(Saved entries)
BEGIN

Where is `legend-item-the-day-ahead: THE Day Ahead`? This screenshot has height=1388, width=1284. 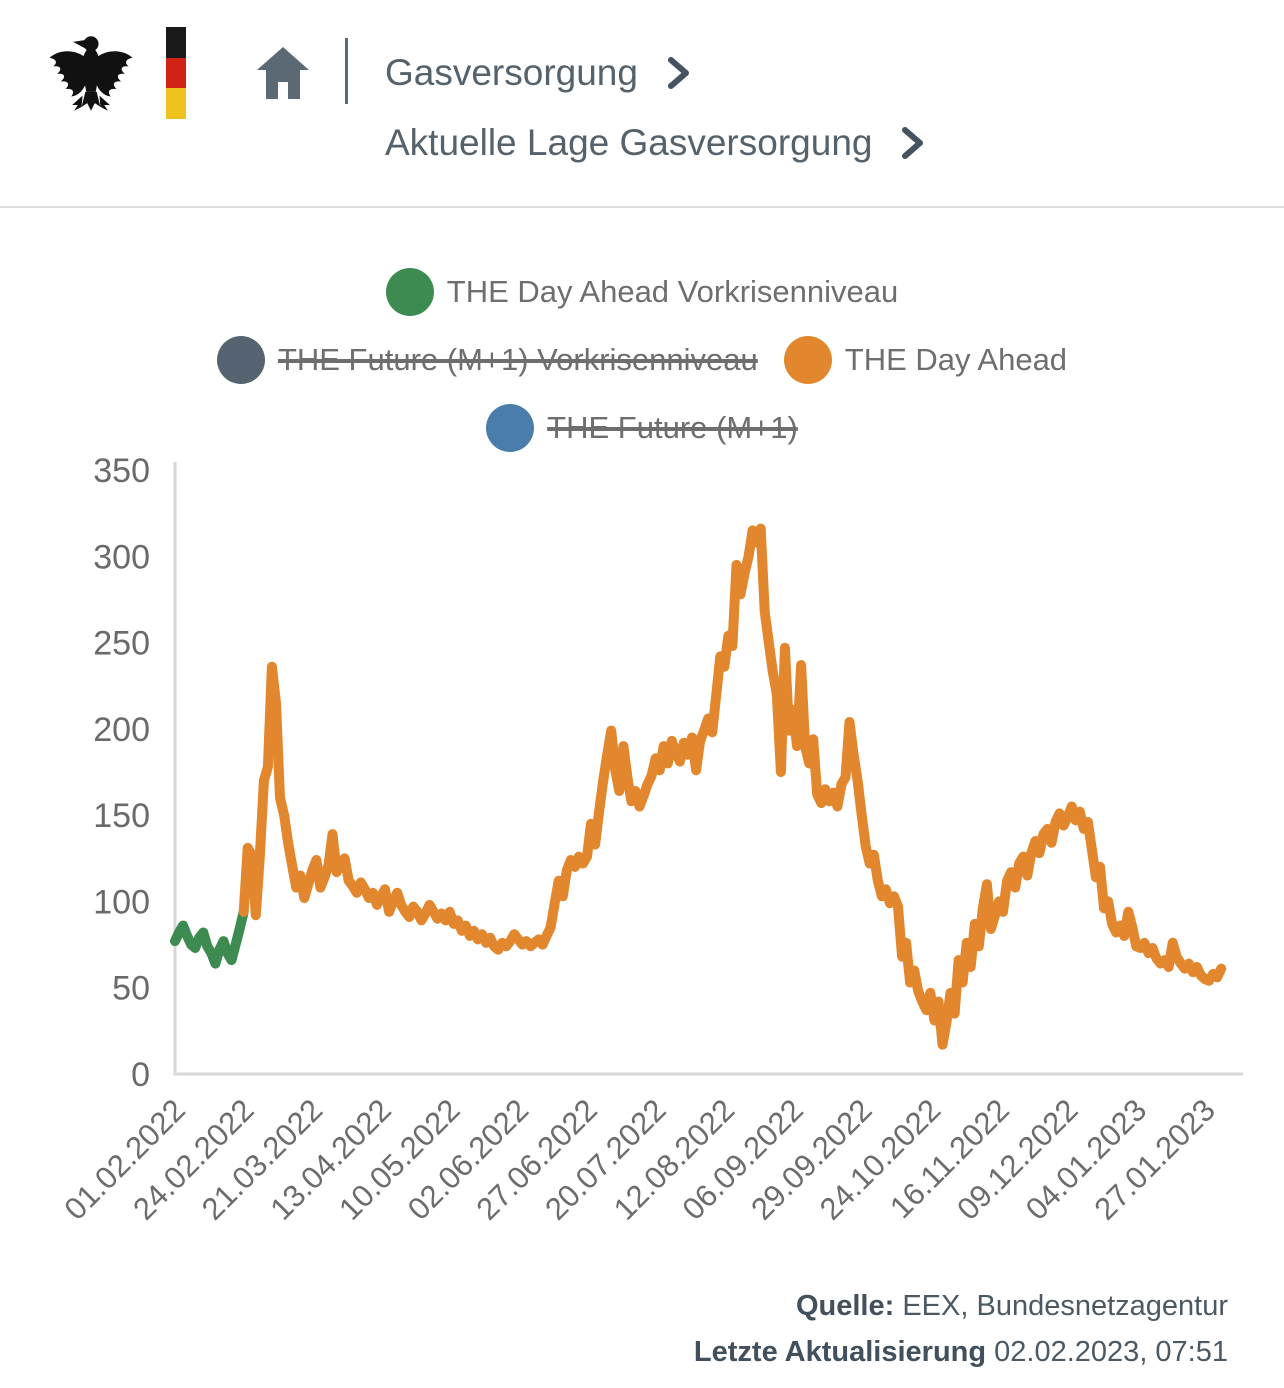 legend-item-the-day-ahead: THE Day Ahead is located at coordinates (926, 360).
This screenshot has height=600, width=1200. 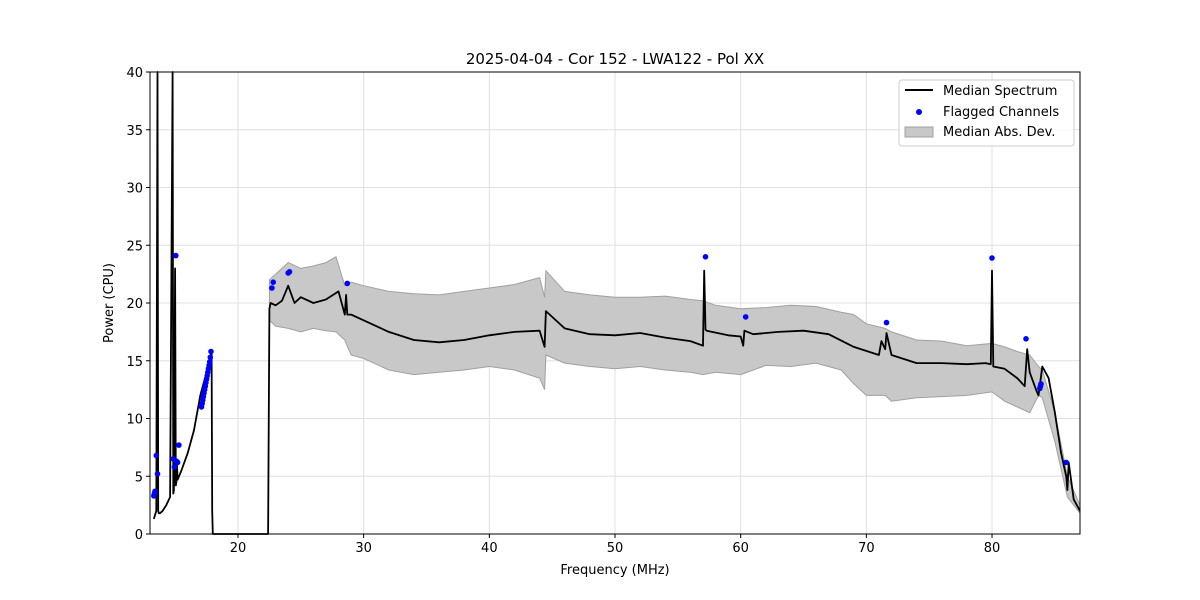 What do you see at coordinates (866, 548) in the screenshot?
I see `x-tick-label: 70` at bounding box center [866, 548].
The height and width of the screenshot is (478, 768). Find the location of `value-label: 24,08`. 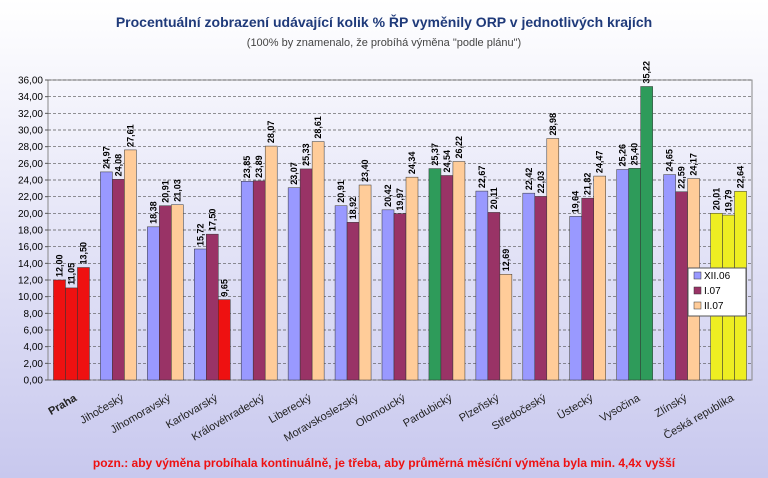

value-label: 24,08 is located at coordinates (118, 166).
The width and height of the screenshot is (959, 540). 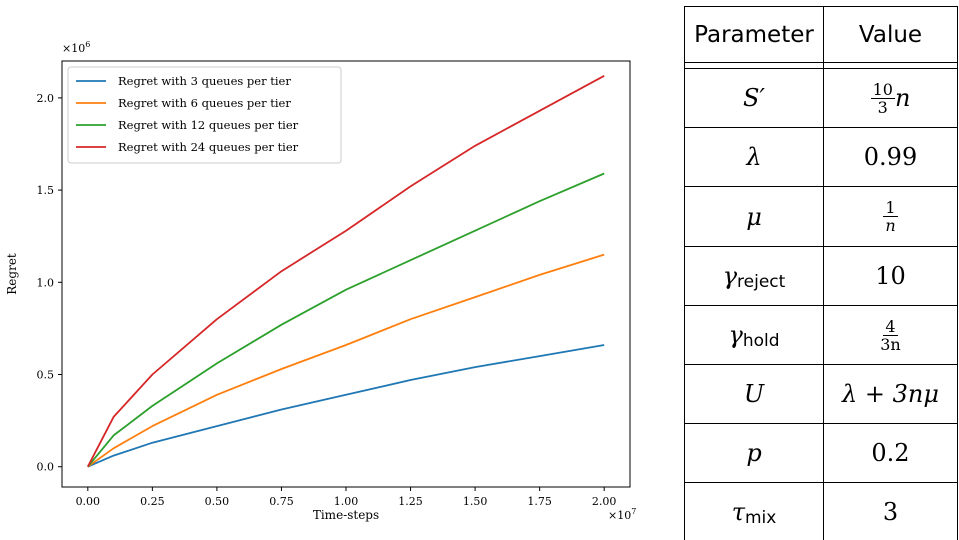 I want to click on y-axis-multiplier: ×10⁶, so click(x=76, y=48).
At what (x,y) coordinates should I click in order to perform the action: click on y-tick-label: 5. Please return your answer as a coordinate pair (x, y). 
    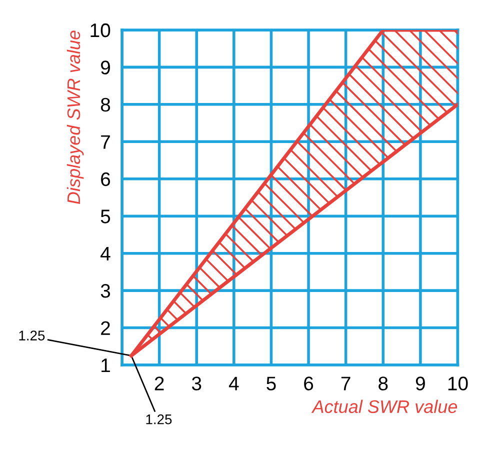
    Looking at the image, I should click on (105, 217).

END

- _WORK ITEM_: Rewrite the lines from the one containing "The height and" up to and including the one containing "value-label: 24,08 is", changing "location" to "position" and keeping everything else the same. Leave the pictures out of your answer.

- _PROBLEM SOLUTION_:
The height and width of the screenshot is (478, 768). Find the position of `value-label: 24,08`. 

value-label: 24,08 is located at coordinates (118, 166).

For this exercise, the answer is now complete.